De nombreuses personnes consomment des substances addictives, mais certaines n’en souffrent pas. Comprendre les mécanismes de l’addiction permet de mieux la combattre. Entretien avec le professeur Jean-Bernard Daeppen, chef du service de médecine des addictions au CHUV.
Le livre «La Maladie du désir», paru en mars dernier, le professeur CHUV-UNIL Jean-Bernard Daeppen l’a rédigé à partir des rencontres avec ses patient·e·s souffrant d’addiction. In Vivo lui consacre un grand entretien sur le sujet. L’occasion de mieux comprendre la façon dont l’addiction se manifeste, pourquoi certaines personnes y sont plus sensibles, et le rôle des proches.
Vous avez choisi d’intituler votre livre «La Maladie du désir». L’addiction est-elle aujourd’hui considérée comme une maladie?
L’addiction est une maladie neurologique, consécutive à une surstimulation du système de la récompense. L’une de ses particularités est d’inclure une part de responsabilité de la personne qui en souffre. Les addictions suscitent des réactions fortes, souvent caricaturales: d’une part, les individus qui les craignent, pour eux et pour leurs proches et, d’autre part, ceux qui en souffrent et qui éprouvent souvent de la honte et de la culpabilité. Pour le personnel médical qui y est confronté quotidiennement, les addictions constituent un véritable défi : une agitation chez quelques patient·e·s, dont certain·e·s ne suivent pas les consignes, qui ont davantage de complications et sont soupçonnés parfois de ne pas vouloir se soigner.
Comment expliquer que certaines personnes développent une addiction à l’alcool, tandis que d’autres parviennent à maintenir une consommation occasionnelle et non dépendante?

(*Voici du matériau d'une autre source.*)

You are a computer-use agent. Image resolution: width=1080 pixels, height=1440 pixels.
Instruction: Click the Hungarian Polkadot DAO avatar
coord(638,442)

L’addiction première chez l’humain est l’addiction à l’autre. Nous sommes en cela tous concernés. Une autre grande caractéristique de l’humanité est son appétence extraordinaire pour les drogues, dont l’alcool est l’exemple le plus flagrant. L’addiction devient vraiment problématique lorsqu’elle implique des substances dangereuses prises dans des quantités trop importantes. La majorité des personnes qui développent une addiction, au tabac, à l’alcool, à la cocaïne ou au cannabis, vivent ainsi plusieurs années, avant de trouver – lorsque les inconvénients dépassent les bénéfices – les solutions pour les maîtriser sans avoir besoin de consulter. Tandis que pour un petit groupe, les addictions sont plus problématiques : les efforts pour les résoudre sont vains. Des facteurs génétiques ou des traits de personnalité peuvent rendre plus vulnérable face aux addictions. Les personnes les plus sévèrement touchées sont presque systématiquement marquées par des troubles de l’attachement liés à une insécurité relationnelle. L’addiction a un lien avec la capacité d’entrer en relation avec les autres. C’est pour cela que l’adolescence est une période propice à la consommation et à l’éclosion des addictions puisqu’elle est un moment d’émancipation et de construction de la vie amoureuse. Les psychotropes permettent de faciliter le sentiment d’être en confiance. Le risque de développer une addiction est alors majoritairement lié à la capacité d’entrer en relation. Lorsqu’une personne évolue dans un contexte stimulant, qu’elle mène une vie intéressante, le risque d’addiction est fortement diminué.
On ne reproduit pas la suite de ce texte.